Timothy had been an avid reader of
Meccano Magazine
and a member of the Meccano Guild, the Brotherhood of Boys. He had worn his little triangular badge with pride. But in the 1960s, the golden age of construction kits had ended for Timothy. His beloved Meccano had been replaced by cheaper plastic alternatives such as
Fischer
Technic and K’nex. For Timothy it was the end of traditional construction toys and, after all these years, it still tortured his organized soul.

So, with a sigh, Timothy replaced his Meccano set neatly on the shelf next to his Airfix Modeller’s Kit and his John Bull Printing Set and, with loving care, rearranged the boxes so that the labels were neatly aligned. Only then did he close the door with a sense of satisfaction. Tidy Tim liked organized cupboards.
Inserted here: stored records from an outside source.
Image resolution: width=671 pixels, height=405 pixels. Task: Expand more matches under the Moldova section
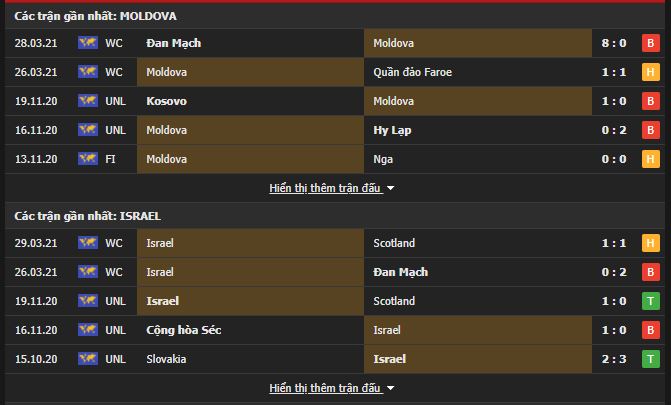coord(325,187)
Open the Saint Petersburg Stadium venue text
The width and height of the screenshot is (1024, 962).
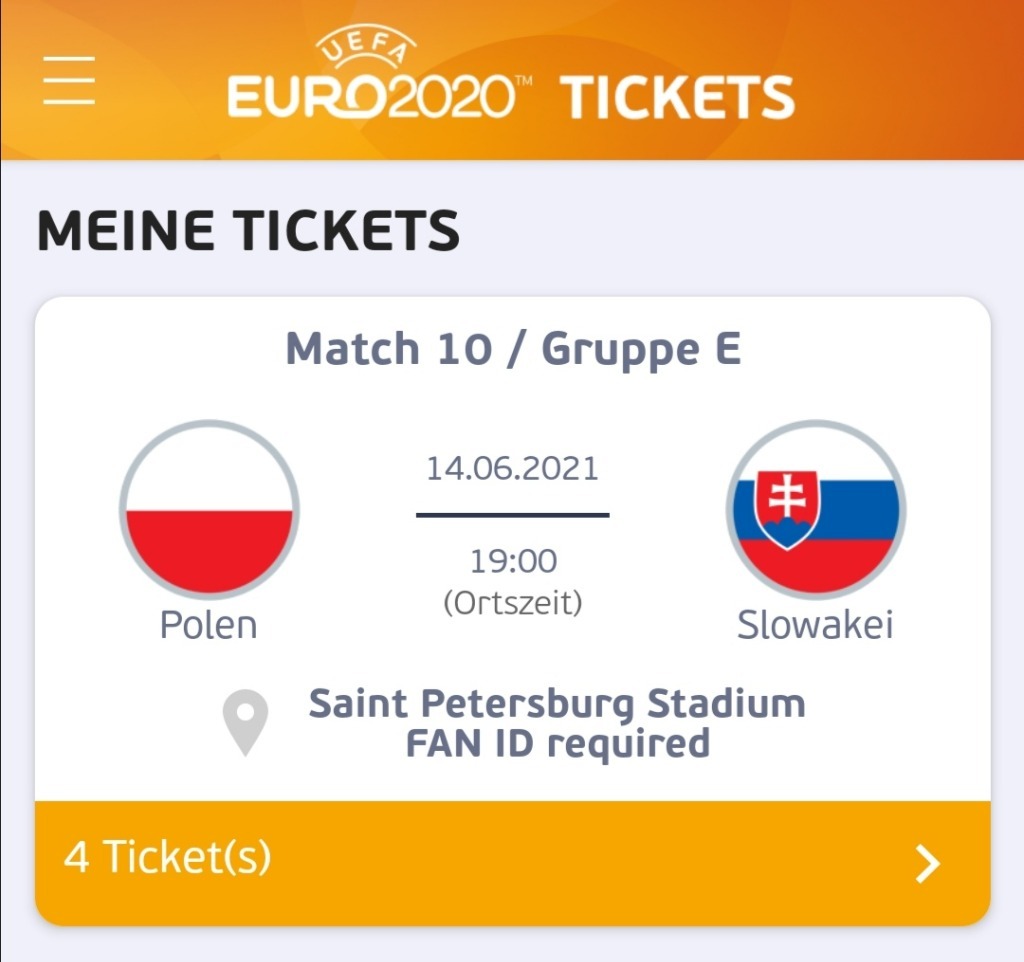pos(557,704)
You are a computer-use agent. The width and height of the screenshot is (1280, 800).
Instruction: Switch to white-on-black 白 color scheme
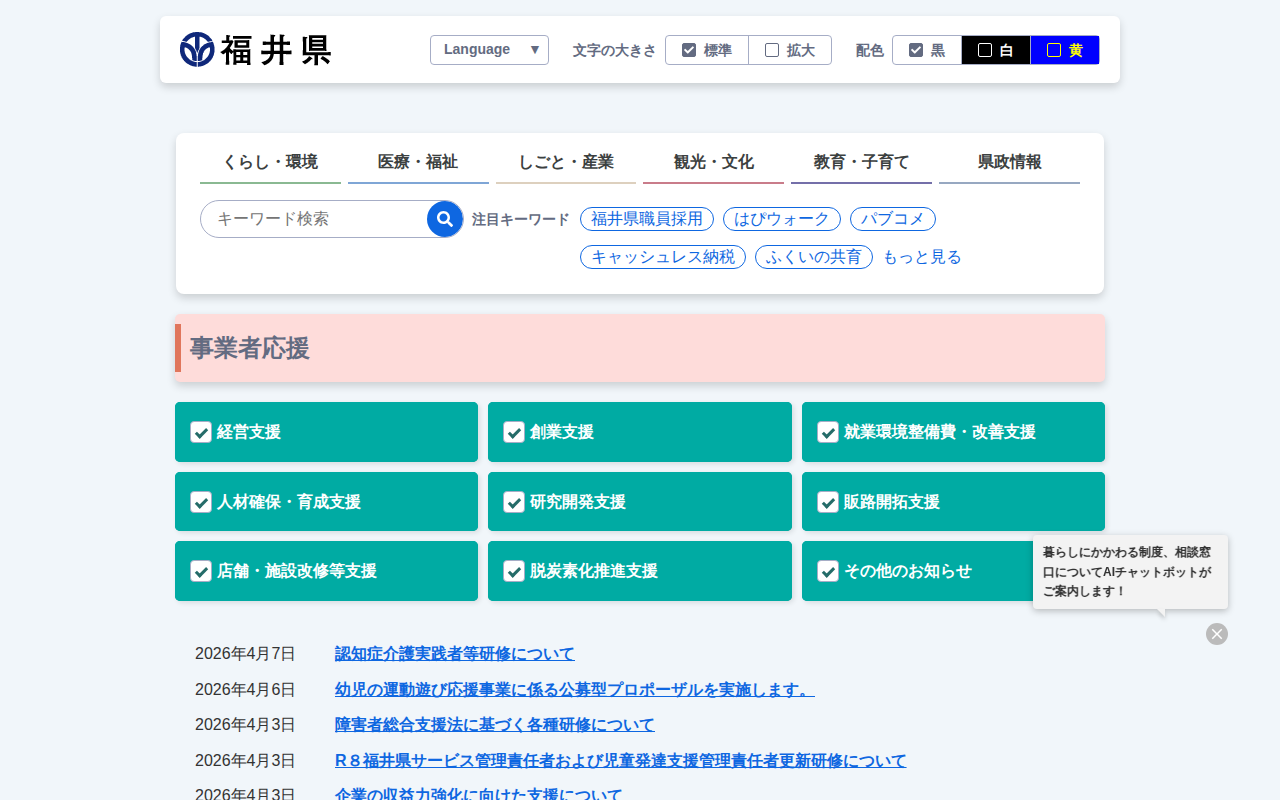(x=996, y=50)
Back in the staff-room, a heated debate was going on. ‘It’s a disgrace,’ said Vera, pointing to the front page of her
Daily Telegraph
. ‘The Post Office made a profit of £375 million last year, yet they’re still putting up the price of a first-class stamp to 12p.’

‘What about second-class?’ asked Sally.

‘That’s going up from 8p to 10p,’ recited Vera while scanning the text, ‘and they’re blaming it on the postmen who have just had a sixteen per cent pay rise.’ She shook her head in dismay and passed the newspaper to Anne.

‘And prescription charges are going up as well, from 45p to 70p,’ said Anne. ‘Where will it all end?’ She passed the newspaper to me and I glanced at the front page.

‘Oh dear,’ I said.

‘What is it, Jack?’ asked Sally.

I read the headline.
‘SELLING OFF SCHOOL BUILDINGS AND LAND COULD BE THE KEY TO REORGANIZATION.’